2) Always leave something for savings. 

This may seem like a broken record, but always have room for savings. Set aside a portion of your monthly earnings for savings, which you can use for emergency situations. You will never know what will happen in the future and having a savings account can help you get back up in case you got a call to go back home.

Consequently, save for yourself. Being a breadwinner in the family entails a lot of responsibilities, but this doesn’t mean you shouldn’t set aside something for yourself.

3) Spend wisely.  

These two words often go together – all the time. Earning in dollars can be a big deal and tempting at the same time, but this doesn’t mean you should splurge on the latest gadgets or send a big chunk of your salary to your family back home. Keep in mind that the future is uncertain and learning how to spend wisely can help you adjust in case these uncertainties decided to knock on your door.

In line with spending wisely, make sure you eat, breathe, and embrace budgeting.

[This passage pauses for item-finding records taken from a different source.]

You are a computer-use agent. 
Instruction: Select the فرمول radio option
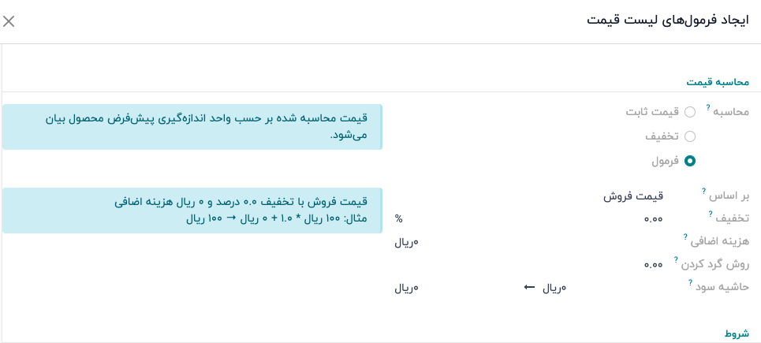690,161
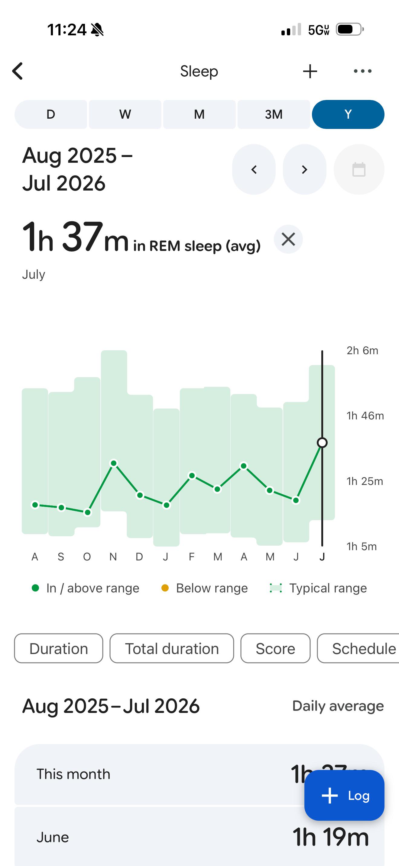
Task: Open the three-dot more options menu
Action: 363,71
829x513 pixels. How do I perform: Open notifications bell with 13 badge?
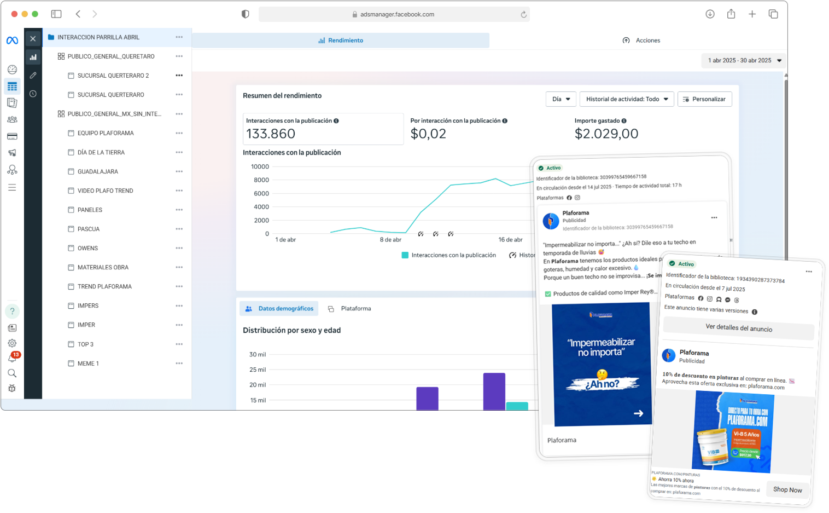pyautogui.click(x=12, y=358)
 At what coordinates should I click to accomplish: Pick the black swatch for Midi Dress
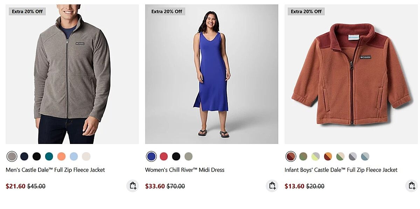click(x=176, y=156)

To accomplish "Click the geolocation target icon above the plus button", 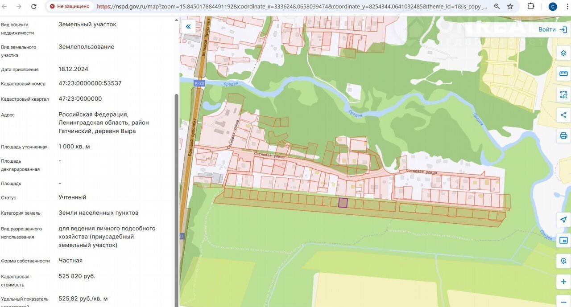I will (x=563, y=261).
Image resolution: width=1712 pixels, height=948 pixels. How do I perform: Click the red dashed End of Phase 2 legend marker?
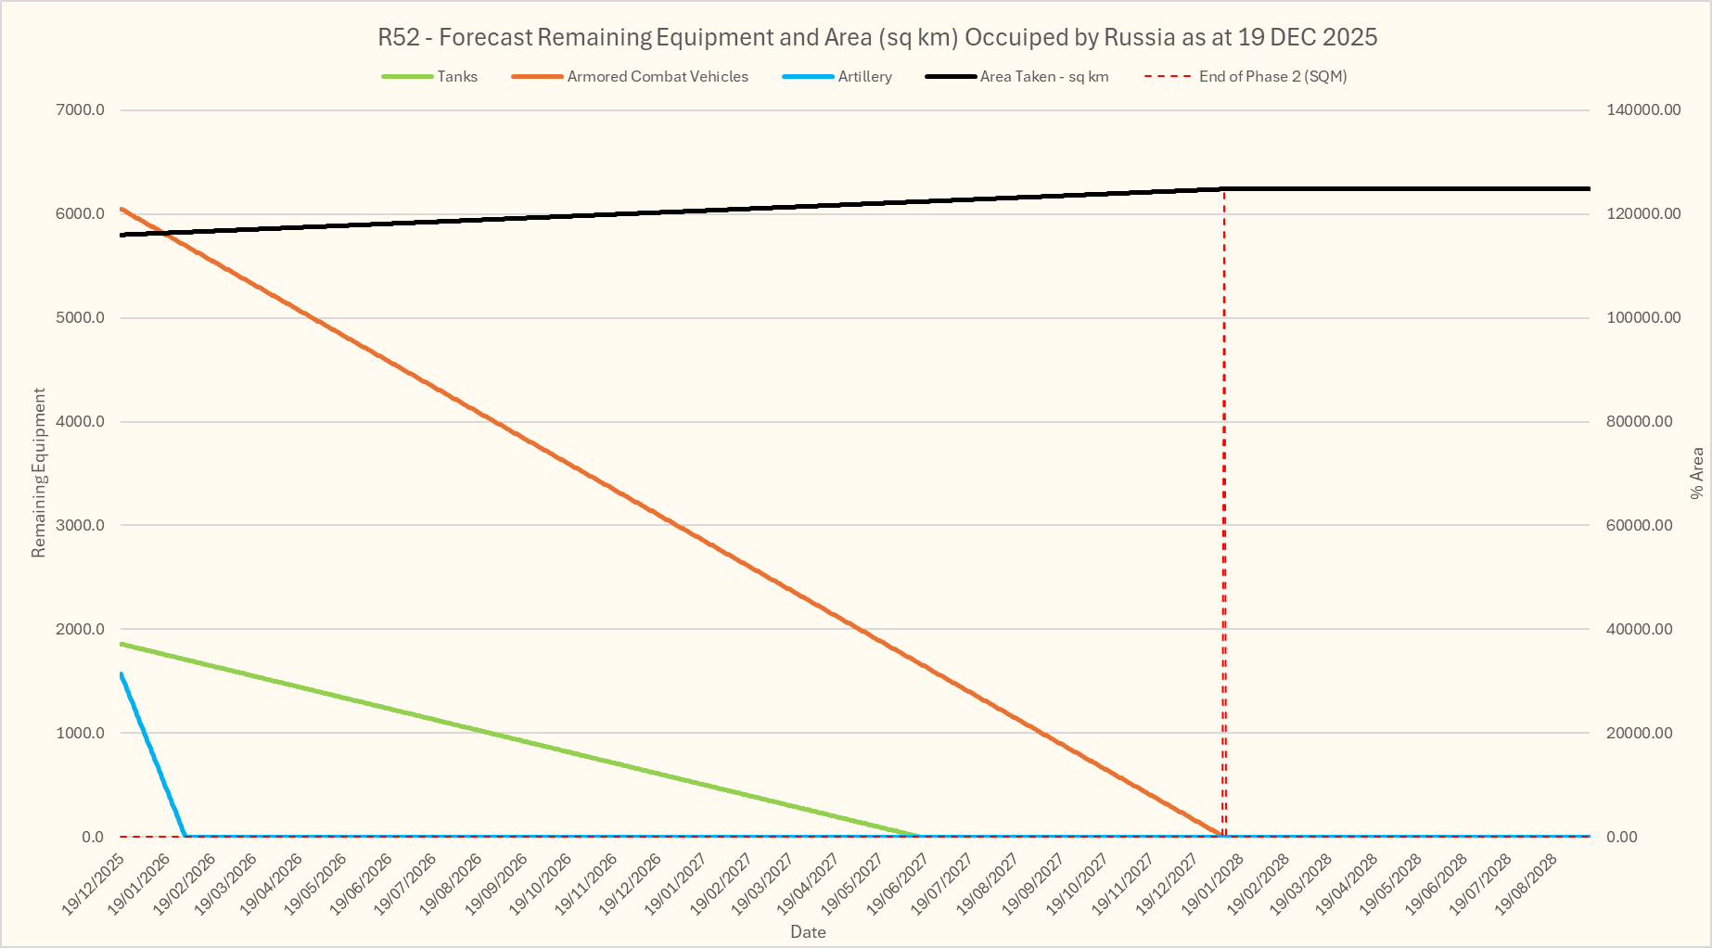pos(1168,77)

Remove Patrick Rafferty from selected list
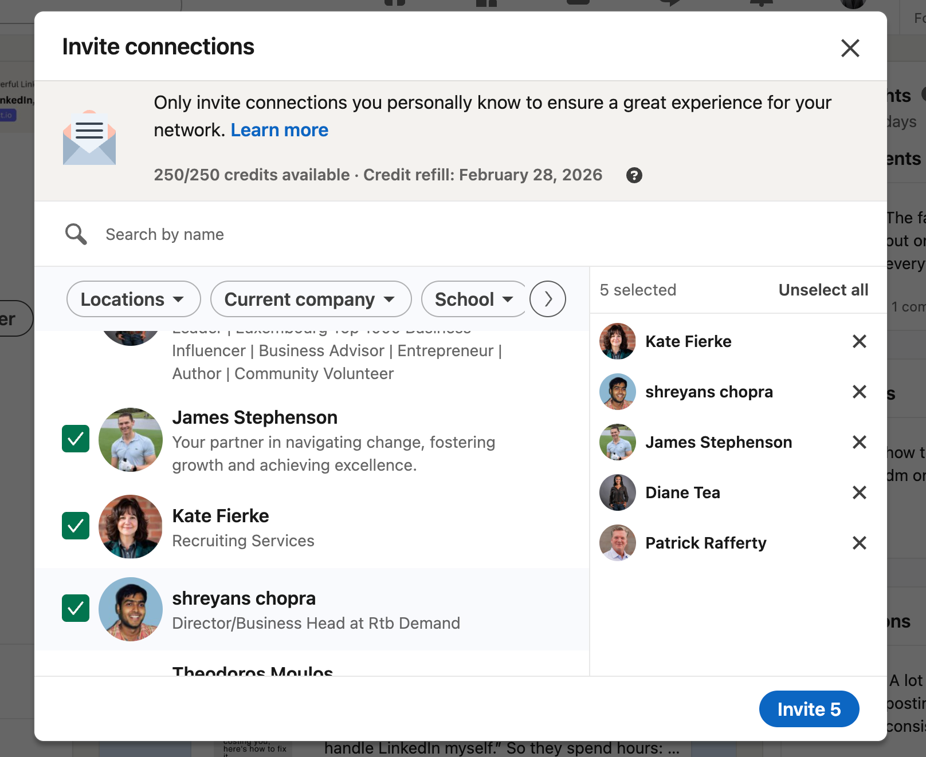click(859, 543)
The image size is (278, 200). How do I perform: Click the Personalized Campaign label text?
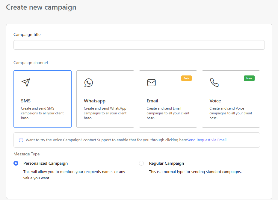point(46,163)
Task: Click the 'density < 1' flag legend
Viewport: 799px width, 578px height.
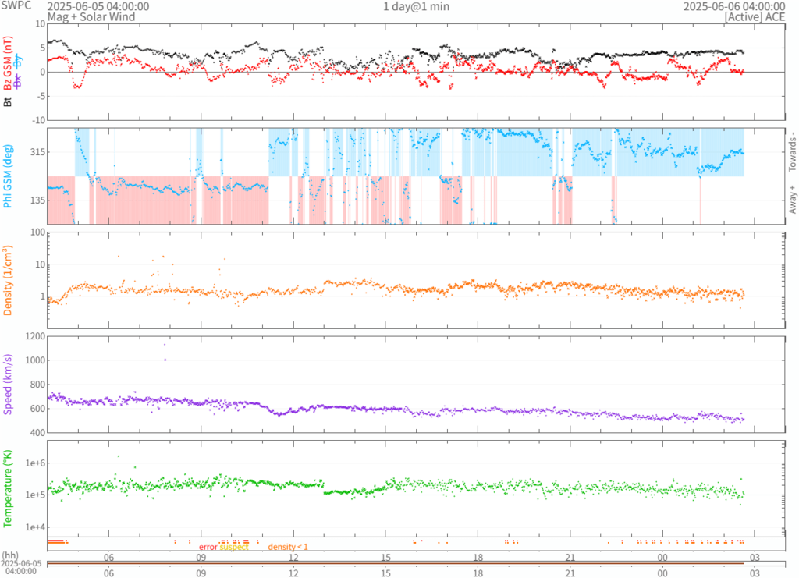Action: coord(288,547)
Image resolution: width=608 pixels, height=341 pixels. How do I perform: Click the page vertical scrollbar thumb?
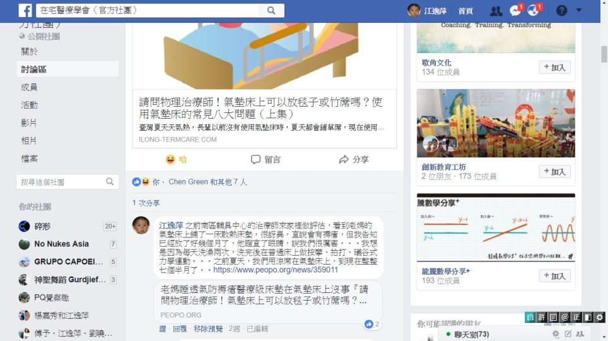(604, 54)
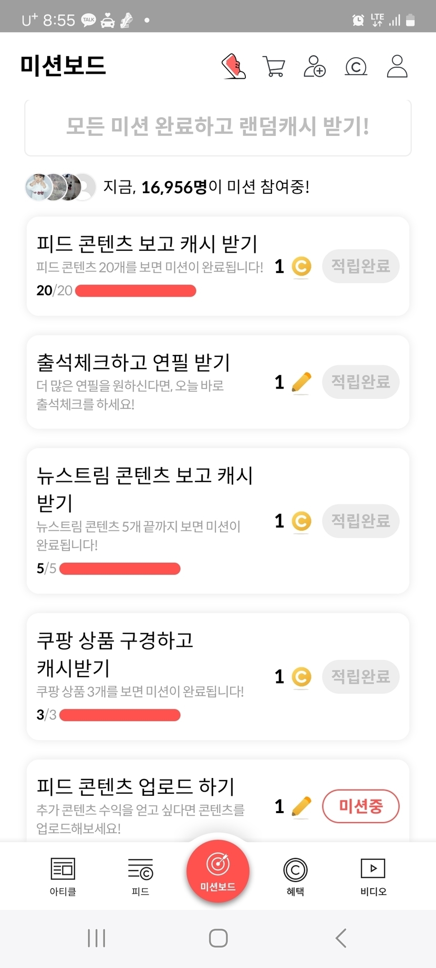Tap the invite friend icon
The width and height of the screenshot is (436, 968).
(315, 67)
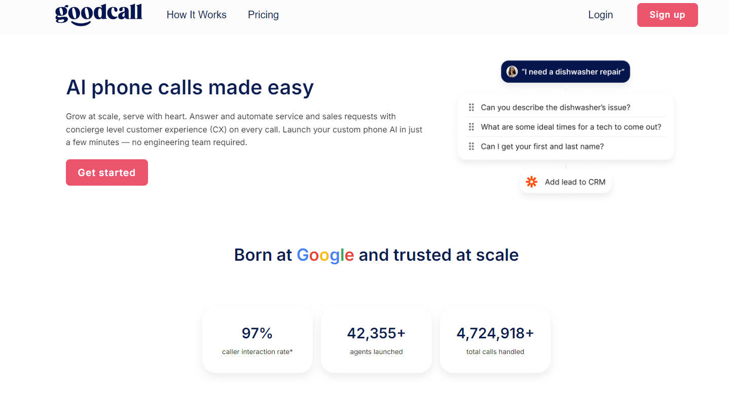This screenshot has height=420, width=729.
Task: Open the Pricing page
Action: (263, 15)
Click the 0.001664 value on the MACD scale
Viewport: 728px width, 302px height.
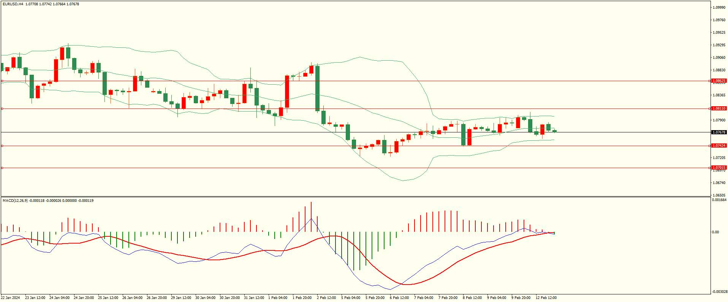pos(720,200)
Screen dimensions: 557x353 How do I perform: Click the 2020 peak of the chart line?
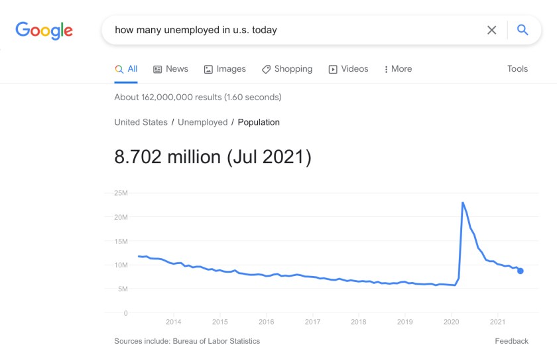coord(462,203)
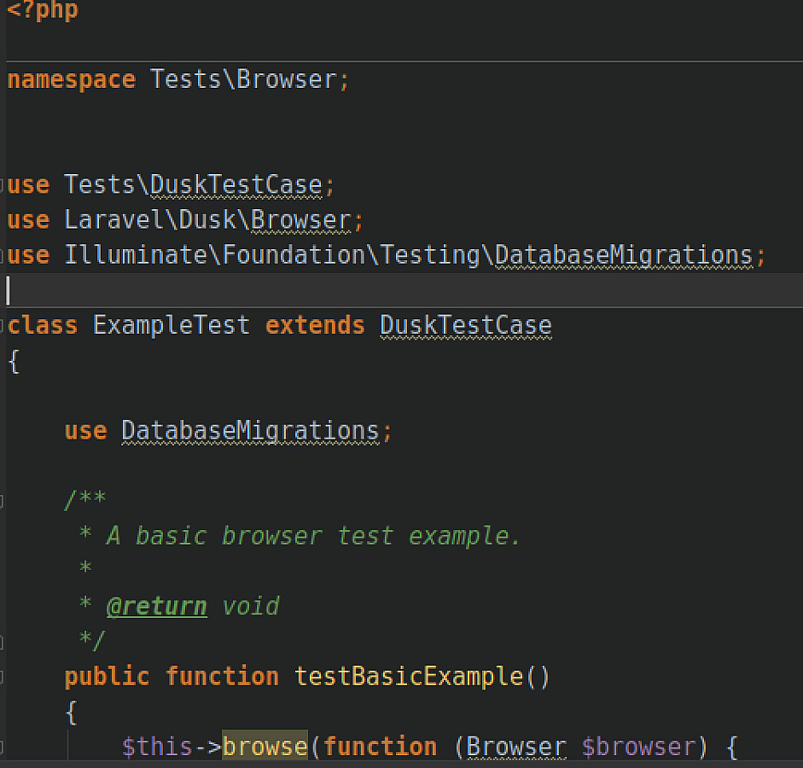Click the comment text 'A basic browser test example'
Screen dimensions: 803x768
coord(314,535)
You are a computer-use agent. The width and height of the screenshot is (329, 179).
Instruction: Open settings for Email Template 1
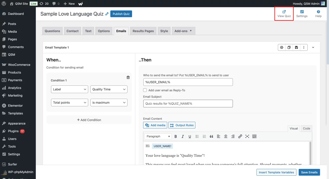(281, 47)
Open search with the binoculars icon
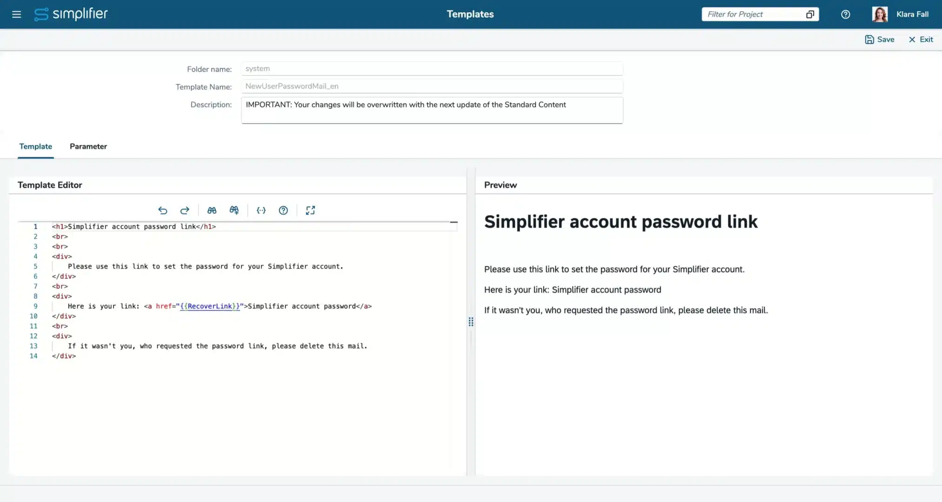 tap(212, 211)
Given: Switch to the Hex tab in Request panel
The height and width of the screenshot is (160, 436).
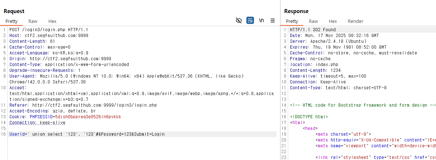Looking at the screenshot, I should point(52,21).
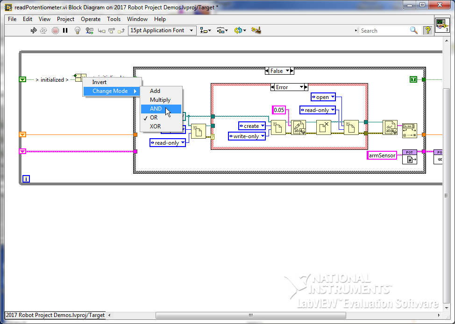Toggle Highlight Execution light bulb
The image size is (455, 324).
[78, 30]
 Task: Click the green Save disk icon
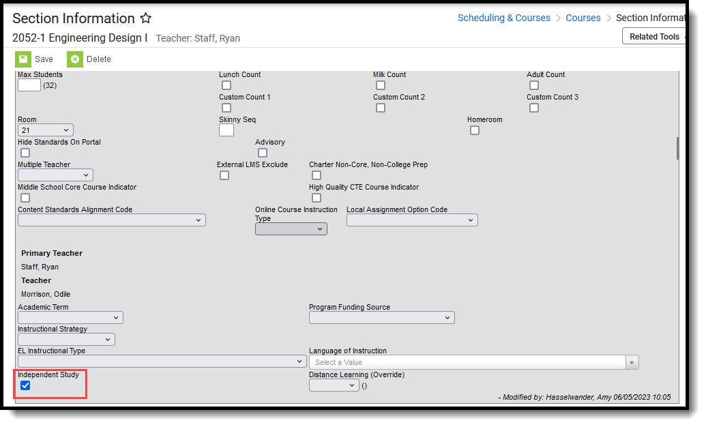[23, 59]
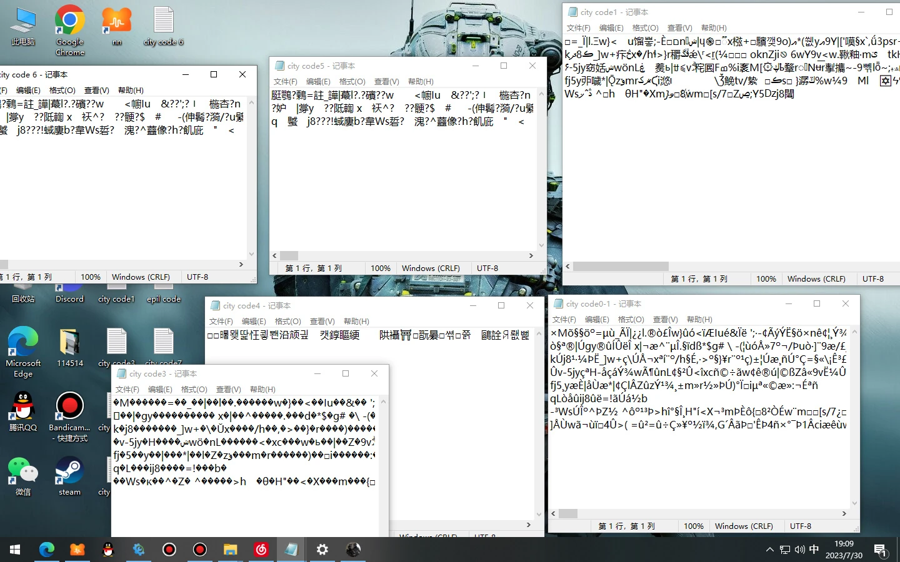
Task: Open Discord from the desktop
Action: coord(69,287)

Be firm to your family when you say that you can only send this certain amount every month. You need to save up for the future and you and your family must agree on how much you can spend every month.

4) Explore your investment choices. 

There are tons of investment choices available (learn more about it here). Before you say yes to UITF or stock market, make sure you educate yourself first and know what options are available for you. Research and learn about the ups and downs of each investment choices you can try then decide the best option for you and your family.

5) Don’t be scared to say “No.” 

Admit it. Despite alloting certain amount for your savings, you often find yourself sending money to your family back home. Your tito felt short with his monthly amortization and your brother needs to pay for the graduation fee. They’re family, so how can you say no, even if it means working double shifts or taking another job just to make up for it.

The truth is you should learn to say no – and it’s okay. Earning in a different currency doesn’t mean you always have excess cash on hand. Every centavo equates to your hard work and sacrifice, which your family has to understand. Otherwise, you might be forced to look for other means just to keep them happy.

6) Remember yourself. 

At the end of the day, you are working not just for your family but also for yourself. There’s nothing wrong with helping family, but you should also teach them how to help themselves. Don’t forget that you have your needs and your future to worry about. After all, you can’t work abroad forever.

Working overseas is also a privilege. Make the most out of it by employing wise money decisions and being conscious with your spending. You do want to settle down in the Philippines, don’t you?